## [EXTRACTED RECORDS]

* * * * * * *

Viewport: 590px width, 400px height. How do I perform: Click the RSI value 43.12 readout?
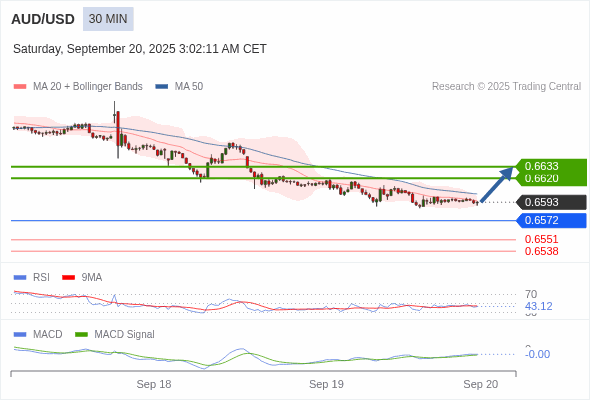pos(538,306)
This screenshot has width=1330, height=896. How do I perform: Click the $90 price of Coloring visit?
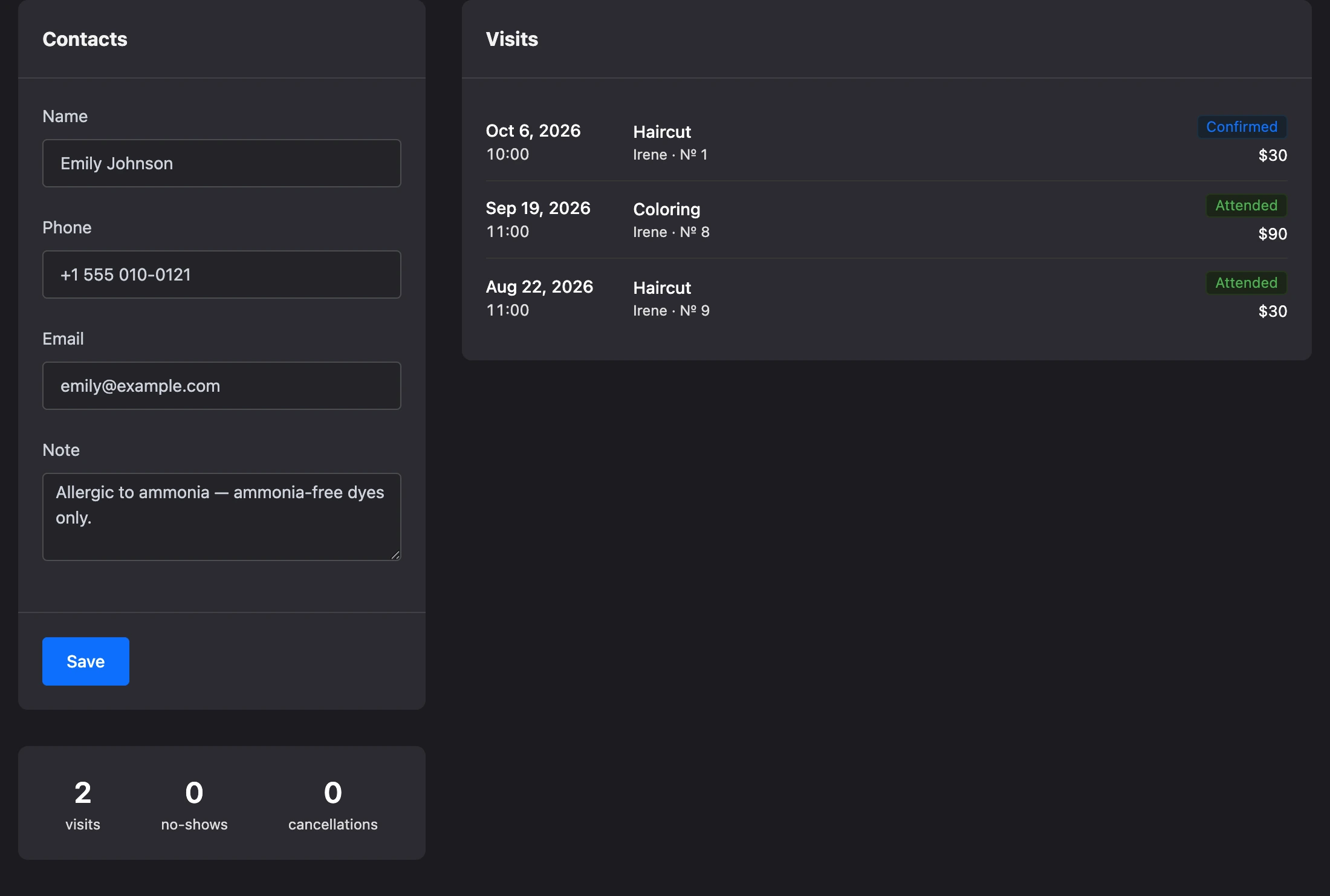(x=1273, y=234)
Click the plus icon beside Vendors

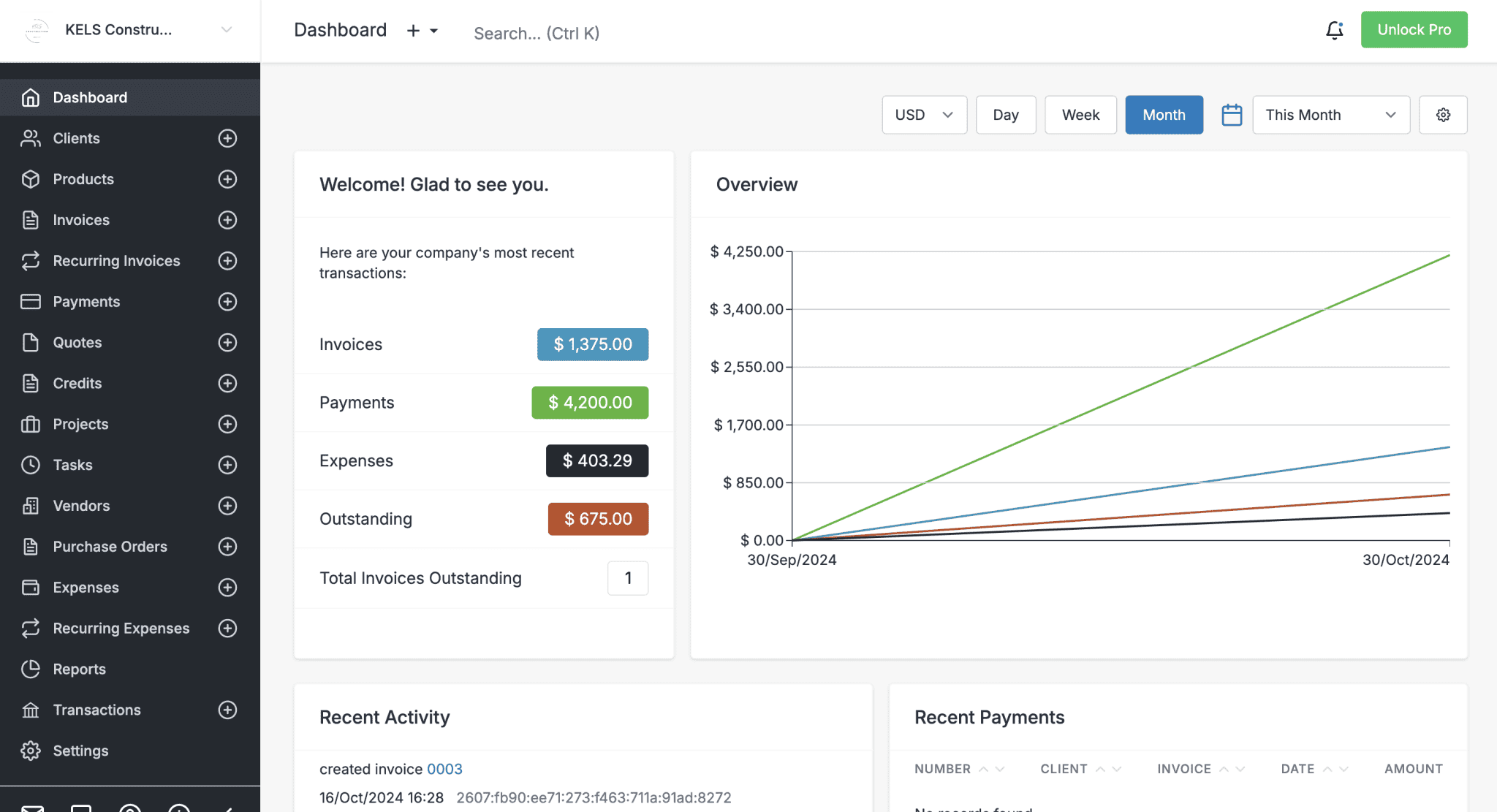point(228,505)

* * * * * * *

## [DO THIS]
Rewrite every one of the rows above with "Click" switched to "Tap" and everything else unchanged. Leave the pictures out of your answer.

## [EXERCISE OUTPUT]
Viewport: 590px width, 400px height. How do I perform: Tap the RSI value 43.12 readout?
pos(538,306)
This screenshot has width=1330, height=896. How do I perform: Tap the $90 price of Coloring visit?
(x=1273, y=234)
Tap the plus icon beside Vendors

point(228,505)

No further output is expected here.